STUDY OF THE RHEOLOGICAL PROPERTIES OF BLOOD IN SALMONELLOSIS ON THE BACKGROUND OF TORCH

INFECTIONS

1Mirismailov M.M., 2Rashidov F.A., 3Rikhsieva G.M., 4Umarov T.U.

1,2,3,4Tashkent Pediatric Medical Institute https://doi org/10.5281/z.enodo. 10719243

Abstract. The aggregative capacity of platelets and retraction of clot in children with salmonellesis mikst cytomegalovirus and herpes strains was studied. 85 children with salmonellesis due to S. typhimurium for last 5 years were observed. In children with salmonellesis caused by mikst strains the aggregative capacity of platelets and retraction of clots depended on severity and period of disease. In children with salmonellesis caused by mikst, severe and mild cases in all period of disease and aggregative capacity of platelets and retraction of clot were significantly and reliably reduced comparing the control group.

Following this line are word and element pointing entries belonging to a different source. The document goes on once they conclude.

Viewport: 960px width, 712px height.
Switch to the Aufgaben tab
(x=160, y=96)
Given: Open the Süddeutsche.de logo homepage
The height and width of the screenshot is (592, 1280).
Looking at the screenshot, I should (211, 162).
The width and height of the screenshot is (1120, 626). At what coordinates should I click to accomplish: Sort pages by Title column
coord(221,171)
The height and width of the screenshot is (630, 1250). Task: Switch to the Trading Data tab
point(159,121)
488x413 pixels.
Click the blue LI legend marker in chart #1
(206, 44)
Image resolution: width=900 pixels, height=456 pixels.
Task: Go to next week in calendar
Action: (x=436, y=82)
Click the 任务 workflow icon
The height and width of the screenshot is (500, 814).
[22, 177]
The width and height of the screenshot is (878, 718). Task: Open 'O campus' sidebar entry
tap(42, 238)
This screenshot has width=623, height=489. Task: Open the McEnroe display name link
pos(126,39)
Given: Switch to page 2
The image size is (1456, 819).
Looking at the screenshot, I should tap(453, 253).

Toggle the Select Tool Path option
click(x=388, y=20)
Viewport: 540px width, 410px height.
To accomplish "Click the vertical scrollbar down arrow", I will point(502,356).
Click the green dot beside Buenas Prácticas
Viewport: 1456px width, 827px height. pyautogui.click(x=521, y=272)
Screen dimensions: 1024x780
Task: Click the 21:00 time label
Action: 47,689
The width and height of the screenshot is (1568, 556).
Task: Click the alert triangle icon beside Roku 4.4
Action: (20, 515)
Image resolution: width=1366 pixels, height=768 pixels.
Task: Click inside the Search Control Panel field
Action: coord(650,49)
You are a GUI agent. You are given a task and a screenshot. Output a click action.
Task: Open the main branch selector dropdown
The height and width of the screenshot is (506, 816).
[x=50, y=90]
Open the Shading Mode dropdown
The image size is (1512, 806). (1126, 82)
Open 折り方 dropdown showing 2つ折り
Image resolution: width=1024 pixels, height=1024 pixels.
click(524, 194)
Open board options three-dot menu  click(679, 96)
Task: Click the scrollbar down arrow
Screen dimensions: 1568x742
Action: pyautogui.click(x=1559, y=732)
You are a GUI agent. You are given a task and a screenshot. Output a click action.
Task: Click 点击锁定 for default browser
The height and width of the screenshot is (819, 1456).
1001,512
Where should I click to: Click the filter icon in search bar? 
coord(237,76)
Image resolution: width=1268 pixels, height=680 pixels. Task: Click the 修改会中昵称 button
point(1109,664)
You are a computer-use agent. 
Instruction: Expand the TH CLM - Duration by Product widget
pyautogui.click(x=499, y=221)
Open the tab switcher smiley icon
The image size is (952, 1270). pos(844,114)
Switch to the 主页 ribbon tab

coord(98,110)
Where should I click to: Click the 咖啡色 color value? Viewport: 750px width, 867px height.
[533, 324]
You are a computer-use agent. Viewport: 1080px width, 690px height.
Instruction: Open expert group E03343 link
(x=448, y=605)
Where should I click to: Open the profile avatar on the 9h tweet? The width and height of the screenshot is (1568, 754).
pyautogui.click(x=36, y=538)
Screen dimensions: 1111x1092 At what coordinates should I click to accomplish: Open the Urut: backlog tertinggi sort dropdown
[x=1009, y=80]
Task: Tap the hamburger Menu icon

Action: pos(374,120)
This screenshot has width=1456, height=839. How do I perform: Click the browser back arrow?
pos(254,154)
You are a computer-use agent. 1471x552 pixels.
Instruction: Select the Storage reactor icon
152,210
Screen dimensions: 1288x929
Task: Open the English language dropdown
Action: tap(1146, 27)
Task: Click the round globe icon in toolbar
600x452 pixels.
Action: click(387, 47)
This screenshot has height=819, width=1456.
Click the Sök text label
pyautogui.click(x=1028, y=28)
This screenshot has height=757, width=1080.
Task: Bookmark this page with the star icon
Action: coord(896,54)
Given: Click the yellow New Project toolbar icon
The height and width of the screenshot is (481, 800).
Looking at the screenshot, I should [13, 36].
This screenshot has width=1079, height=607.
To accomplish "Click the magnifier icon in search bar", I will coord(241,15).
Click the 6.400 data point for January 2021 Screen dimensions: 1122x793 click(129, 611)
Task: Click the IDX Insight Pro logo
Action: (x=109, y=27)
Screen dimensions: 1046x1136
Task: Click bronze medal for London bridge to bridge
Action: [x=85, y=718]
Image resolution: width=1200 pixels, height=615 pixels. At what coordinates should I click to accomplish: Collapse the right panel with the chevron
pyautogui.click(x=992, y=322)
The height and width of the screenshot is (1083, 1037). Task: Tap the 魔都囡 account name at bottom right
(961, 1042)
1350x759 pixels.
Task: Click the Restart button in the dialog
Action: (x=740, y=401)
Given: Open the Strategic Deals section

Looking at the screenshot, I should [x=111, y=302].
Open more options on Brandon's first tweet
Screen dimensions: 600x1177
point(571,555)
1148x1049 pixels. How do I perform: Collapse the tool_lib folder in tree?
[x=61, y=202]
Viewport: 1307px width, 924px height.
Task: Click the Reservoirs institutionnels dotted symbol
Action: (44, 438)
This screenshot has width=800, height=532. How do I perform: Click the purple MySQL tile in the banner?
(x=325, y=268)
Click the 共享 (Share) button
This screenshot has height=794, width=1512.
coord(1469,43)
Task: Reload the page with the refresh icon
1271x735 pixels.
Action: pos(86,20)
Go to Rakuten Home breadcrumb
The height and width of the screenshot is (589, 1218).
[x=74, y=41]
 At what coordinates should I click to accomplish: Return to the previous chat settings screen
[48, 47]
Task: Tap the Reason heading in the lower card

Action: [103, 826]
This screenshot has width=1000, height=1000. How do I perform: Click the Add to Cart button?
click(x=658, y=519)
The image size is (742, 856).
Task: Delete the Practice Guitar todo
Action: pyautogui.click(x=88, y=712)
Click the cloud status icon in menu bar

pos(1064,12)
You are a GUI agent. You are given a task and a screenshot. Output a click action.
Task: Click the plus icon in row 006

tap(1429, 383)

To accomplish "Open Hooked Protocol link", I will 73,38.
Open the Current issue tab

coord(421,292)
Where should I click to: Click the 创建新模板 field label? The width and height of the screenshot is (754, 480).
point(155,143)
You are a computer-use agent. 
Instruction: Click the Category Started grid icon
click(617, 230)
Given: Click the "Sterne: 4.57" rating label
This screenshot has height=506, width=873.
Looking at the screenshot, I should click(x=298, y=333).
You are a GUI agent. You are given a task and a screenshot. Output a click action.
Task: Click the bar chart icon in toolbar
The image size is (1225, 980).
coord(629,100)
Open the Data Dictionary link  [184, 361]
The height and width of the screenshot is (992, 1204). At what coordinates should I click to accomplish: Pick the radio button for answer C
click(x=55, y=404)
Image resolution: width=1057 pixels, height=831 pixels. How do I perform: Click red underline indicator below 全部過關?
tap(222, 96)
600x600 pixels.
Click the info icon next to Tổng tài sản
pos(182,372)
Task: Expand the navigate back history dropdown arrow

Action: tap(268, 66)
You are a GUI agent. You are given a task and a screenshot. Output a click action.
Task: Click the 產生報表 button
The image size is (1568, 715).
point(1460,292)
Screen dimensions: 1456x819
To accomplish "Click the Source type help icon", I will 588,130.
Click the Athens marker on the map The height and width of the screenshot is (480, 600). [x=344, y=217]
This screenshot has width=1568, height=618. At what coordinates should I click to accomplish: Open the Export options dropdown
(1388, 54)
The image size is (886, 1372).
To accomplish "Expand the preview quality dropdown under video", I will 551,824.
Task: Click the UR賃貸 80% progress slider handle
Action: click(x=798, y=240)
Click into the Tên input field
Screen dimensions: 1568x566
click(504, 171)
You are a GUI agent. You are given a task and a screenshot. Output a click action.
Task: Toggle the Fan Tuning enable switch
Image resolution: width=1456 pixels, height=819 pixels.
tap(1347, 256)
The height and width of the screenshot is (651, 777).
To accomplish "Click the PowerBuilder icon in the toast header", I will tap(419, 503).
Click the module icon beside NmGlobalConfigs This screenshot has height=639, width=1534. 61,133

Keywords: salmonellesis, cytomegalovirus, herpes.

Purpose of the study: to study the aggregation abilities of platelets and blood clot retraction in young children with salmonellosis caused by Salmonella typhimurium associated cytomegalovirus and herpes infection.

Materials and research methods: Under observation were 85 sick children with salmonellosis of early age caused by Salmonella typhimurium, who over the past 5 years were in 4 - 5 children's infectious diseases hospitals in Tashkent. Of these, 55 sick children were diagnosed with salmonellosis caused by Salmonella typhimurium associated with (main group). 30 sick children were diagnosed with salmonellosis caused by Salmonella typhimurium without mixed and herpes (control group).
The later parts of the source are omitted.